Contemporâneo de Kafka, o irlandês James Joyce (1882-1941) presenciou o gradativo ocaso de sua acuidade visual. Vítima de glaucoma (pressão ocular), o autor de Ulysses já não enxergava quando completou Finnegans Wake, talvez o romance mais enigmático da história. Já se aventou a possibilidade de a atmosfera sombria do livro ter estreita relação com a doença de Joyce. Para um escritor, perder a visão pode parecer o mesmo que o Ronaldinho ter a perna amputada. Mas para o argentino Jorge Luis Borges (1899-1986) a cegueira não significou o ocaso da carreira. Dono de uma memória proverbial, Borges compunha textos de cabeça e depois pedia para transcrevê-los no papel. Mas essa forma de “escrever” teve pelo menos uma conseqüência danosa: seus contos tornaram-se simples e até esquemáticos – ao contrário da sofisticação da época em que o autor de O Aleph enxergava.
Cândido
Um dos maiores artistas brasileiros morreu intoxicado pelo amarelo
A dor enfrentada pelo artista pode estar presente em sua obra. Mas, às vezes, é a própria arte o motivo da dor. Um dos mais importantes artistas brasileiros, o filho de imigrantes italianos Cândido Portinari, expressava através da pintura as dores sociais do país e do mundo à sua volta. Desde Despejados, de 1934, ele soube mostrar a força expressiva dos tipos humildes, coti-dianos e verdadeiros. Seu trabalho marcou uma produção nacional independente e rapidamente alcançou reconhecimento internacional. Portinari era apaixonado pela pintura e pela cor.

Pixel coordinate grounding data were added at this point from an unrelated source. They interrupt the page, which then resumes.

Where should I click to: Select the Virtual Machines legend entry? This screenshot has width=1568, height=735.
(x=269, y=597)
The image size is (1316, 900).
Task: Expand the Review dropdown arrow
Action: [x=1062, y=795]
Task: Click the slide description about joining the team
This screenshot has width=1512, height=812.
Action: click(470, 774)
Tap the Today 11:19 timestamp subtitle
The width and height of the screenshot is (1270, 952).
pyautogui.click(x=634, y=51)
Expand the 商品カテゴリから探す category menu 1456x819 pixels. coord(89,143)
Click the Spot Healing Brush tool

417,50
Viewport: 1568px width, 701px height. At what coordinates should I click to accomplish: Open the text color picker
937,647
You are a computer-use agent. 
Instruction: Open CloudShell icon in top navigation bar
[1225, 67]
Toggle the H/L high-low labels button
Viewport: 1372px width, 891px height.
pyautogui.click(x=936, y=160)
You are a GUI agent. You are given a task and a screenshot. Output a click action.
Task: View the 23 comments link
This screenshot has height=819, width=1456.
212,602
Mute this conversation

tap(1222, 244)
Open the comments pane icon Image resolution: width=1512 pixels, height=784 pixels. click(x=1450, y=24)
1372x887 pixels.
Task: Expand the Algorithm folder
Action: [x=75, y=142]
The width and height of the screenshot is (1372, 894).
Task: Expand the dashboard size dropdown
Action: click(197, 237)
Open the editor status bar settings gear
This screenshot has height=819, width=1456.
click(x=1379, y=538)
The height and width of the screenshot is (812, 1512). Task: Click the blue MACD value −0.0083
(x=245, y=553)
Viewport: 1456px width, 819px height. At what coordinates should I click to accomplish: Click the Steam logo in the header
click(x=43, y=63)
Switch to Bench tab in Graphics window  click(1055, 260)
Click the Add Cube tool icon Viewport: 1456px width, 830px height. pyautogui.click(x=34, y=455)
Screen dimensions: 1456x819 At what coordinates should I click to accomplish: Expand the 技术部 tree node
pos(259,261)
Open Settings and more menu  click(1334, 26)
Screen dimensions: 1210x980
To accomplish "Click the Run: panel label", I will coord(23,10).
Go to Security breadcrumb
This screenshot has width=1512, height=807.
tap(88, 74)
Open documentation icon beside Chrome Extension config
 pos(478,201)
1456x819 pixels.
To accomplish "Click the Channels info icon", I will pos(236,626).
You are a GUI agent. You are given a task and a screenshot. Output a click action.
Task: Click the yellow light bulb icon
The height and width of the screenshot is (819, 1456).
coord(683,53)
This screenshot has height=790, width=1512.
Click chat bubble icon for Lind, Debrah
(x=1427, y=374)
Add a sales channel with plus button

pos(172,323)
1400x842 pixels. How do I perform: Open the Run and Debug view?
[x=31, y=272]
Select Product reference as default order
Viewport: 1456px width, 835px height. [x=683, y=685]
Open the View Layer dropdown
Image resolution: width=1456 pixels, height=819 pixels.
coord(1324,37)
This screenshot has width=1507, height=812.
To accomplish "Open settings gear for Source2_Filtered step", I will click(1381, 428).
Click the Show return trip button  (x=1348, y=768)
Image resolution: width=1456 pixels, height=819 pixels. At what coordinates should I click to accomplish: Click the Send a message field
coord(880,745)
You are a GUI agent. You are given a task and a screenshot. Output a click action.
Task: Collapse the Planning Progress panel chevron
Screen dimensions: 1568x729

Em 1954, no entanto, essa dedicação seria colocada à prova. Enquanto realizava os painéis Guerra e Paz – encomenda do governo brasileiro que hoje ocupa a sede da ONU, em Nova York –, Portinari começou a ter crises respiratórias e foi internado para testes e exames. Os médicos detectaram uma intoxicação causada pelo elevado índice de chumbo contido nas tintas que usava, particularmente num tipo de amarelo, e recomendaram que o artista passasse um tempo sem pintar. A biografia do artista publicada pelo Projeto Portinari conta que o artista reclamou à amiga e escritora Dinah Silveira de Queiroz: “Imagine! Não posso mais pintar. Estou proibido de viver!”
Por um tempo, Portinari dedicou-se ao desenho, compôs a série Dom Quixote em 1956, e passou a escrever memórias e poemas. Mas, mesmo em menor escala, continuou a pintar.
Em 1961, o artista sofreu diversas crises e alternou períodos de repouso com outros de trabalho entusiasmado. No ano seguinte, enquanto preparava uma exposição em Milão, descuidou-se da saúde e das recomendações médicas e voltou a usar os amarelos proibidos. O escritor português José Cardoso Pires escreveu sobre esse momento, no livro E Agora, José?: “O veneno das tintas lhe tinha corrompido o sangue, e ele sabia-o. O óxido das cores circulava nele como uma silicose de artesão, era o seu secreto respirar. E indo assim, em irmandade com a morte”. O estado de saúde do artista se agravou na madrugada de 6 de fevereiro de 1962. Portinari morreu no mesmo dia, às 23h40, no Rio de Janeiro.